Kubernetes Cluster using Vagrant and Ansible (in 2 minutes)

Launch a Kubernetes cluster for local development

Kubernetes (a.k.a K8s) is the leading platform for container deployment and management.

In this tutorial we create a Kubernetes cluster made up of one master server (API, Scheduler, Controller) and n nodes (Pods, kubelet, proxy, and Docker) running project Calico to implement the Kubernetes networking model.

Vagrant is used to spin up the virtual machines using the Virtualbox hypervisor and to run the Ansible playbooks to configure the Kubernetes cluster environment. The objective is to be able to provision a development and learning cluster with many workers.

This Ansible playbook and Vagrantfile for installing Kubernetes have been possible with the help from other blogs (https://kubernetes.io/blog and https://docs.projectcalico.org/). I have included a link to the relevant pages in the source code.

After installing your local Kubernetes cluster, add Istio for load balancing external o internal traffic, controlling failures, retries, routing, and applying limits and monitoring network traffic between services or adding secure communication to your microservices architecture. See tutorial Installing Istio in Kubernetes with Ansible and Vagrant for local development.


  • 22 Dec 2019: Add information about using a Private Docker Registry as suggested by Brian Quandt.
  • 4 Nov 2019: Install and publish Kubernetes Dashboard under vagrant, with help from Alex Alongi. Add prerequisites section as requested
  • 26 Sep 2019: Update Calico networking and network security to release 3.9
  • 6 June 2019: Fix issue: kubectl was not able to recover logs. See new task “Configure node-ip … at kubelet”.
  • 10 Jul 2020 – WIP:
    • Update prerequisites to latest releases
    • Change selection of hosts from Ansible groups to host-name pattern (hosts: k8s-m-* and hosts: k8s-n-*)

Best Practice: Kubernetes with Ansible

The Ansible playbook follows IT Wonder Lab best practices and can be used to configure a new Kubernetes cluster in a cloud provider or in a different hypervisor as it doesn’t have dependencies with VirtualBox or Vagrant

Creating a Kubernetes Cluster with Vagrant and Ansible

Click on the play button to see the execution of Vagrant creating a Kubernetes Cluster with Ansible in less than 2 minutes.


  • A Linux workstation (I am using Ubuntu 20.04) with At least 8 GB of RAM and 15 GB of free hard disk space for the virtual machines.
    lsb_release -a
  • Vagrant 2.2.6
    sudo apt install vagrant
  • VirtualBox 6.1.6 or above
    sudo apt install virtualbox
  • Ansible 2.9.6
    sudo apt-add-repository --yes --update ppa:ansible/ansible
    sudo apt install ansible

File Structure

The code used to create a Kubernetes Cluster with Vagrant and Ansible is composed of:

  • .vagrant/: hidden directory for Vagrant tracking. It includes a Vagrant generated Inventory file: vagrant_ansible_inventory that is used by Ansible to match virtual machines and roles.

**Short task 1**
Print the part of the Kubernetes tutorial starting at "In this tutorial" and ending at "the source code.", word for word.
**Short task 2**
In the listing, take the lines starting at the one containing "Image resolution: width=1200" and ending at the one containing "tap(23, 85)", and replace "Administrator" with "Editor". Give back only those lines, otherwise unchanged.
The listing has nothing to do with the Kubernetes tutorial.

**Working data**
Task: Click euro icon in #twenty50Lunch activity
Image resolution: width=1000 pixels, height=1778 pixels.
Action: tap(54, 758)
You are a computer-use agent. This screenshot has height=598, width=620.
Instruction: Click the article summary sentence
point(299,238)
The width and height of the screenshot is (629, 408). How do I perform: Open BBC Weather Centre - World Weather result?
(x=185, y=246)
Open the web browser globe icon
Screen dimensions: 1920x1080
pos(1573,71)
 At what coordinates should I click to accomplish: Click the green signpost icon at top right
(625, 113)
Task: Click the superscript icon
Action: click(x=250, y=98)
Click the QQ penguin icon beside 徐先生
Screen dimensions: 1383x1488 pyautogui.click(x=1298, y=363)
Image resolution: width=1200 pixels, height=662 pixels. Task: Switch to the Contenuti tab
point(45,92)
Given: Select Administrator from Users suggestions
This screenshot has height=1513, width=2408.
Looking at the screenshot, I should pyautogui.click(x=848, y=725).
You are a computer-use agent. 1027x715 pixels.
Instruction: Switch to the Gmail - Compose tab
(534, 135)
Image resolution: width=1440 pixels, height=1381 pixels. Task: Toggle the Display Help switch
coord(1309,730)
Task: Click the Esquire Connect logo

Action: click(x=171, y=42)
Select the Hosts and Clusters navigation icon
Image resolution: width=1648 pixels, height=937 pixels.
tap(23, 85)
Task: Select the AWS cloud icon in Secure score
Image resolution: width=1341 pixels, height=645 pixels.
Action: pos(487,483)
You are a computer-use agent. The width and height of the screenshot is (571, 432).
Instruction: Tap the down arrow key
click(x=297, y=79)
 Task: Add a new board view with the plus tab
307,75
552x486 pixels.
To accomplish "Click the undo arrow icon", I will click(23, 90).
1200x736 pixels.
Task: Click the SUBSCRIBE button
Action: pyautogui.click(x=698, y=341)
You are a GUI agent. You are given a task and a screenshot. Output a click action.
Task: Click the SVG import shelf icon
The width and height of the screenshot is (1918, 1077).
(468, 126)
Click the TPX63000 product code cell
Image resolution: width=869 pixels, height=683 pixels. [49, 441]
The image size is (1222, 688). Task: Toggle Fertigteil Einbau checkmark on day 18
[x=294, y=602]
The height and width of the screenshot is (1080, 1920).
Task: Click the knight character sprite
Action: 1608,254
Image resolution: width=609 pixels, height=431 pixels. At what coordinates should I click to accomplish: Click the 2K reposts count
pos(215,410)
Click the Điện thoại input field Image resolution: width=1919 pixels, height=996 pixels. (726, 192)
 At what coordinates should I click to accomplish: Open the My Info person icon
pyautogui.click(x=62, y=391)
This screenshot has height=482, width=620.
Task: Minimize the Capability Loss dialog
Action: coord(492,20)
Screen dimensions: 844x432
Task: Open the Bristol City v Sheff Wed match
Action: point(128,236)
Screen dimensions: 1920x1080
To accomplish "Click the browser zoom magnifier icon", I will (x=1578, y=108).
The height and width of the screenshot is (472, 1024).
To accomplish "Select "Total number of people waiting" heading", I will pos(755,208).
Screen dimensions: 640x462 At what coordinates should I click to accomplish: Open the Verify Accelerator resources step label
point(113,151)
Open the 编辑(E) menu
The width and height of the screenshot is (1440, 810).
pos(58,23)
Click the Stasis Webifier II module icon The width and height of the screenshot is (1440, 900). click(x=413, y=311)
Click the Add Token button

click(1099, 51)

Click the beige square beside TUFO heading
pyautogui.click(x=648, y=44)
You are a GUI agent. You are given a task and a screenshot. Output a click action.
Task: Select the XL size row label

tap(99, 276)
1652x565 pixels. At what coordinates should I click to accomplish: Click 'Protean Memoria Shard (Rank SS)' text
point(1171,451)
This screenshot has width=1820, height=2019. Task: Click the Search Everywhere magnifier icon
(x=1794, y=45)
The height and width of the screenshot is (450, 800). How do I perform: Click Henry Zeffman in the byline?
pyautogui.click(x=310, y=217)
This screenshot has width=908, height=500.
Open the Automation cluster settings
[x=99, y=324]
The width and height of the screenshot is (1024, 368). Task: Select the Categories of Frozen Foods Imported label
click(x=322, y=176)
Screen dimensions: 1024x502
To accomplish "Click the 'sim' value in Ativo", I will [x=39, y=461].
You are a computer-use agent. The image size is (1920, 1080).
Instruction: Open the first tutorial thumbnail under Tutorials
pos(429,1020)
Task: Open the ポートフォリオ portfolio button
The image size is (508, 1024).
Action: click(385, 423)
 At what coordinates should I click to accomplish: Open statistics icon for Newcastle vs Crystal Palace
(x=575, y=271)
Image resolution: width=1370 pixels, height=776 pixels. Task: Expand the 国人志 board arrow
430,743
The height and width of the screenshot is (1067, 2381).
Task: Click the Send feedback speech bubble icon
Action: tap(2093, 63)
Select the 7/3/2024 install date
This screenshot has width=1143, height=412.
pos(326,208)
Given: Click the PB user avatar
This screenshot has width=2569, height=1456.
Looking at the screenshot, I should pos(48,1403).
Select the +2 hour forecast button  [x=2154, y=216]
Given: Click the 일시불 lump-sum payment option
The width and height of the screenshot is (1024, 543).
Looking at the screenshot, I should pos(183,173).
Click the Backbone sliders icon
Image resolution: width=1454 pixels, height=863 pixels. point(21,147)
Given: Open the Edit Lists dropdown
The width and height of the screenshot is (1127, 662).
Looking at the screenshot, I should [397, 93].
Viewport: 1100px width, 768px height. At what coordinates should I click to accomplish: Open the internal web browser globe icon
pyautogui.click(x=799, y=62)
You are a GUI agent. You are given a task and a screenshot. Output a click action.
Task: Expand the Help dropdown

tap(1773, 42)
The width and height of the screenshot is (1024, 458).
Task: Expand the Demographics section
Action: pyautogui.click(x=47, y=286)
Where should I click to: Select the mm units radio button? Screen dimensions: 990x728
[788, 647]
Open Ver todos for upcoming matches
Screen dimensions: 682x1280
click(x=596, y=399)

**Output 1**
In this tutorial we create a Kubernetes cluster made up of one master server (API, Scheduler, Controller) and n nodes (Pods, kubelet, proxy, and Docker) running project Calico to implement the Kubernetes networking model.

Vagrant is used to spin up the virtual machines using the Virtualbox hypervisor and to run the Ansible playbooks to configure the Kubernetes cluster environment. The objective is to be able to provision a development and learning cluster with many workers.

This Ansible playbook and Vagrantfile for installing Kubernetes have been possible with the help from other blogs (https://kubernetes.io/blog and https://docs.projectcalico.org/). I have included a link to the relevant pages in the source code.

**Output 2**
Image resolution: width=1200 pixels, height=662 pixels. Task: Switch to the Contenuti tab
point(45,92)
Given: Select Editor from Users suggestions
This screenshot has height=1513, width=2408.
Looking at the screenshot, I should pyautogui.click(x=848, y=725).
You are a computer-use agent. 1027x715 pixels.
Instruction: Switch to the Gmail - Compose tab
(534, 135)
Image resolution: width=1440 pixels, height=1381 pixels. Task: Toggle the Display Help switch
coord(1309,730)
Task: Click the Esquire Connect logo

Action: click(x=171, y=42)
Select the Hosts and Clusters navigation icon
Image resolution: width=1648 pixels, height=937 pixels.
tap(23, 85)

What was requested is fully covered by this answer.